Uno studio pubblicato ieri su Agu Advances, la rivista dell’American Geophysical Union, e condotto in parte anche con l’ausilio d’algoritmi d’intelligenza artificiale, che hanno aiutato gli autori a individuare nuovi depositi di composti alifatici sulla superficie del pianeta nano, favorisce la seconda ipotesi: le sostanze organiche arriverebbero da fuori, e a portarle su Cerere sarebbero stati gli impatti.
Dettaglio dei depositi di materiale organico (qui in rosso) nei pressi del cratere Ernutet. Crediti: Mps
«I siti nei quali sono state individuate le molecole organiche sono in realtà rari su Cerere e privi di qualsiasi firma criovulcanica», ricorda il primo autore dello studio, Ranjan Sarkar dell’Mps, il Max Planck Institute for Solar System Research (Gottinga, Germania). La grande maggioranza dei depositi si trova infatti lungo il bordo – o comunque in prossimità – del cratere Ernutet, nell’emisfero settentrionale del pianeta nano. Solo tre si trovano distanti da esso. L’attenta analisi delle strutture geologiche presenti nei siti in cui è stato individuato il materiale organico – due dei quali non erano noti prima del nuovo studio – hanno portato gli autori a propendere per l’origine esogena. «Nessuno dei depositi offre prove di attività vulcanica o tettonica attuale o passata: niente trincee, niente canyon, niente duomi lavici, niente bocche vulcaniche. Inoltre non ci sono, nelle vicinanze, tracce di crateri da impatto profondi», aggiunge un altro coautore dello studio, Martin Hoffmann, dell’Mps.

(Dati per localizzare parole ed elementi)
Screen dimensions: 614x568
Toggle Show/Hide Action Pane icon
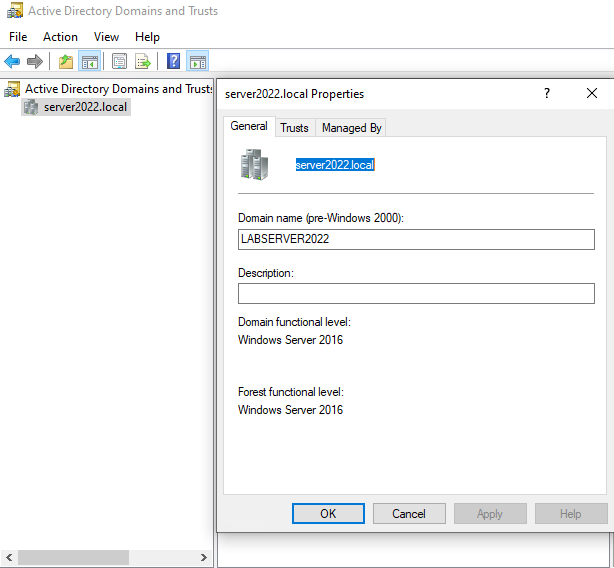coord(197,62)
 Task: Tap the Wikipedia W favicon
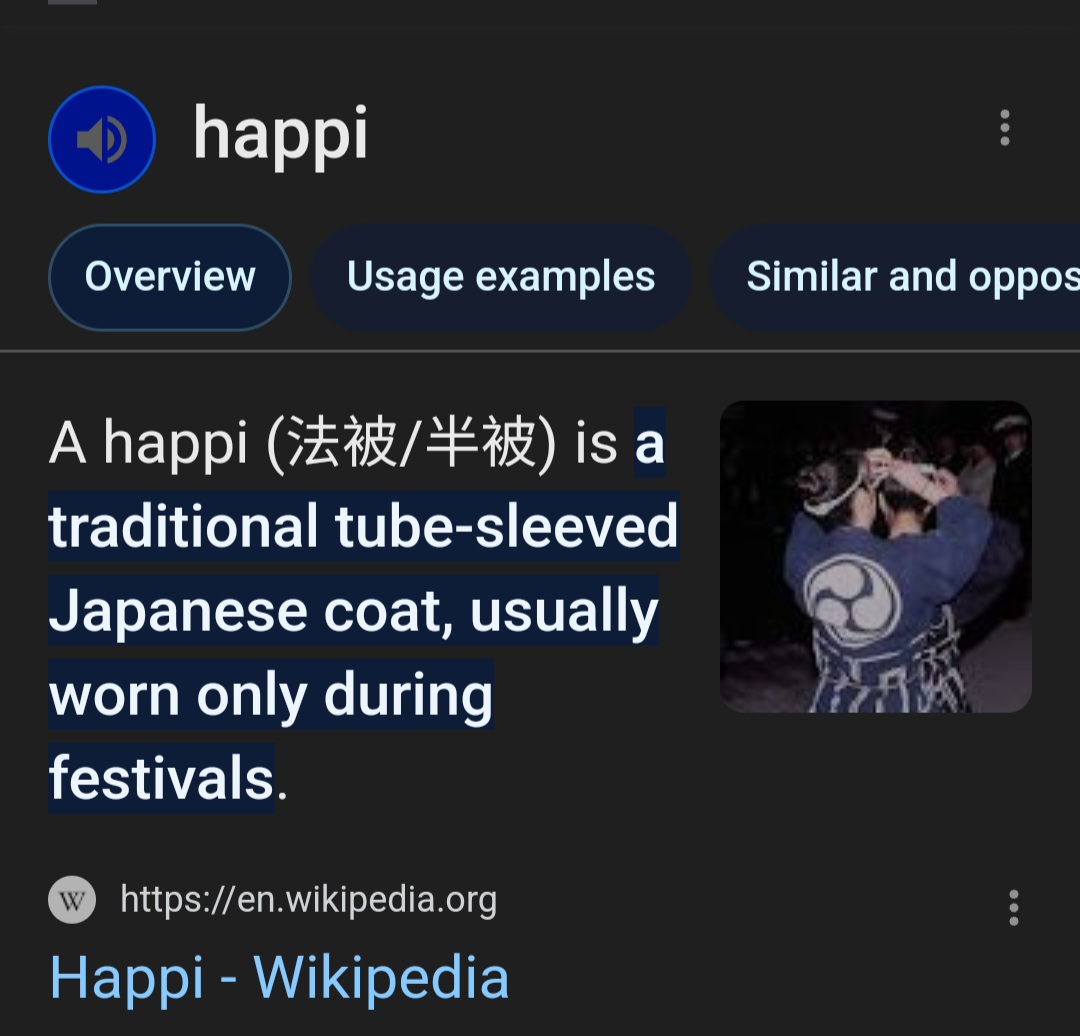tap(72, 900)
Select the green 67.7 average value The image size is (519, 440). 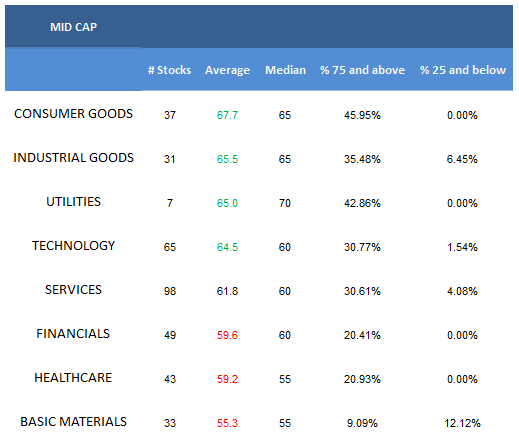pyautogui.click(x=227, y=115)
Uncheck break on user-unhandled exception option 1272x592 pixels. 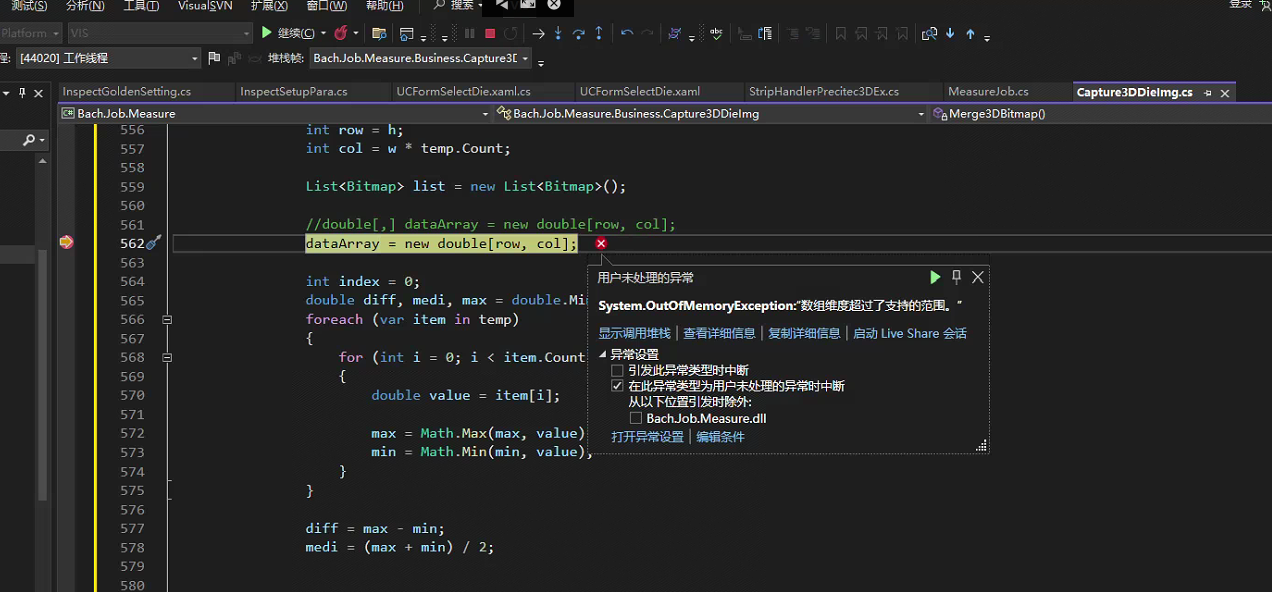coord(617,386)
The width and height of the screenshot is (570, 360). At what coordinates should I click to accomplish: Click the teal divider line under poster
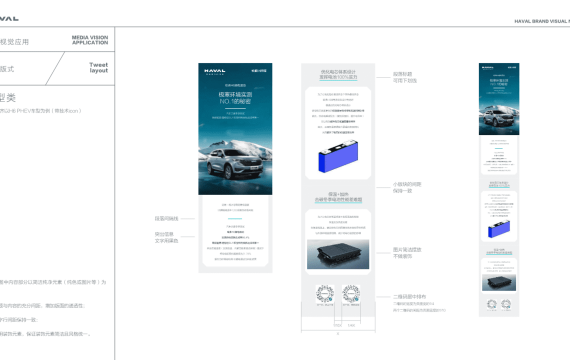pyautogui.click(x=235, y=219)
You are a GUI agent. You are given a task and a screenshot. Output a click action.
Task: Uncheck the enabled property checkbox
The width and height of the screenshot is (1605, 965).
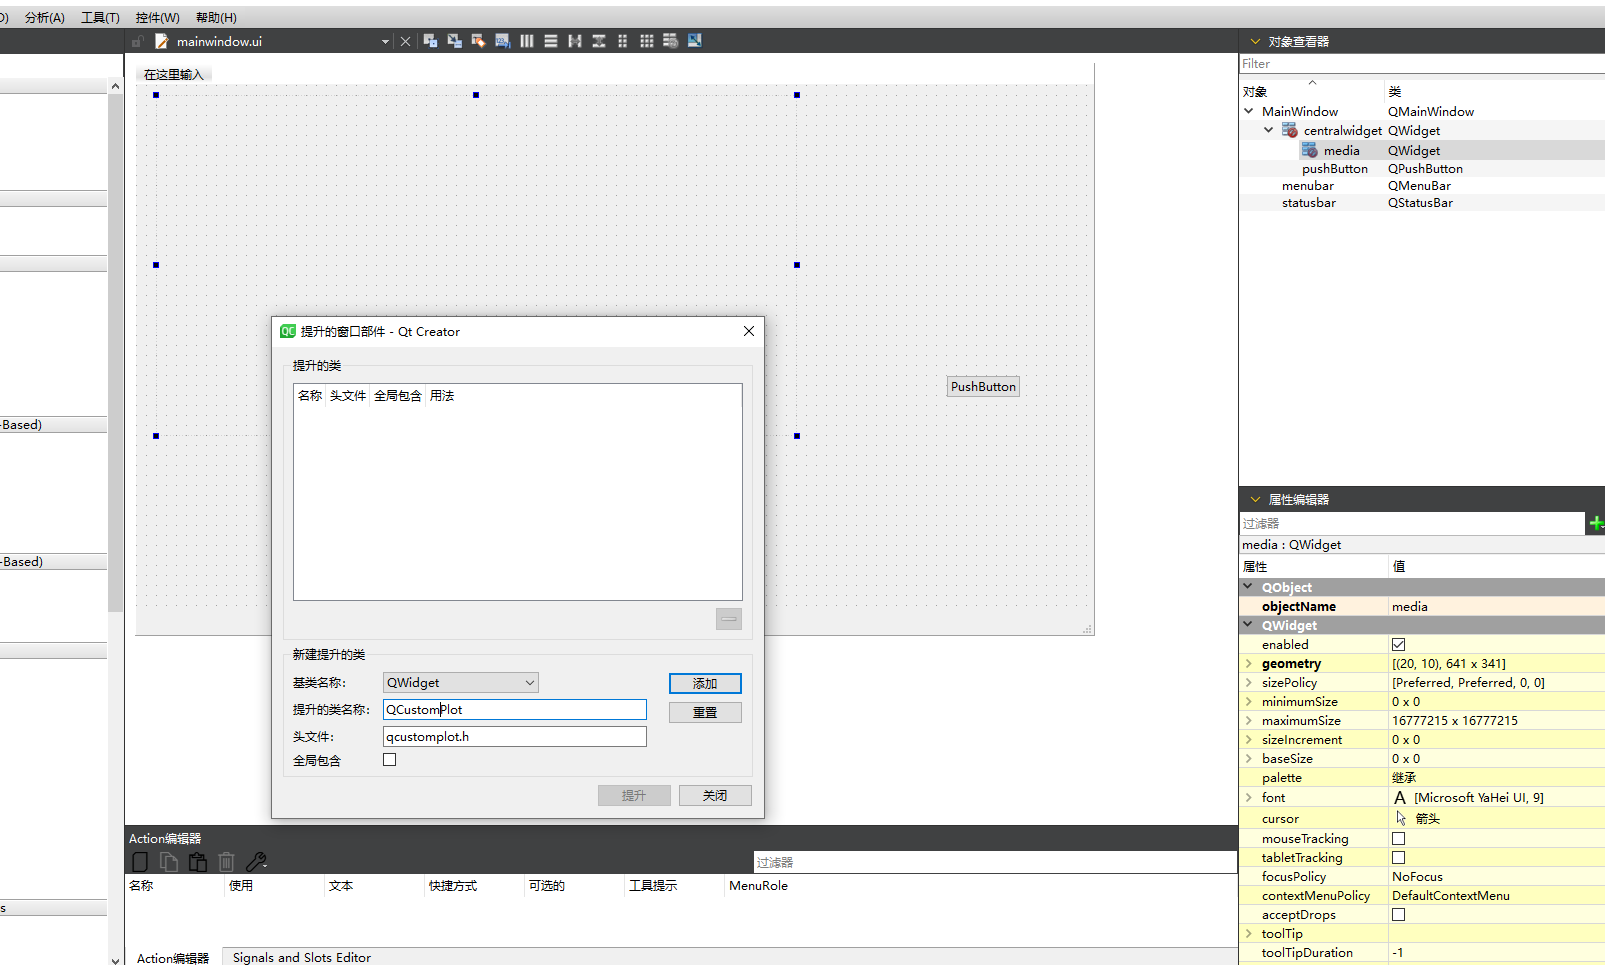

* _Cosa fare_:
Riscrivi tutto ciò che va da "Uno studio pubblicato" fino a "stati gli impatti." nell'estratto sull'origine delle sostanze organiche su Cerere, sostituendo "pianeta nano" con "corpo celeste".

* _Risposta_:
Uno studio pubblicato ieri su Agu Advances, la rivista dell’American Geophysical Union, e condotto in parte anche con l’ausilio d’algoritmi d’intelligenza artificiale, che hanno aiutato gli autori a individuare nuovi depositi di composti alifatici sulla superficie del corpo celeste, favorisce la seconda ipotesi: le sostanze organiche arriverebbero da fuori, e a portarle su Cerere sarebbero stati gli impatti.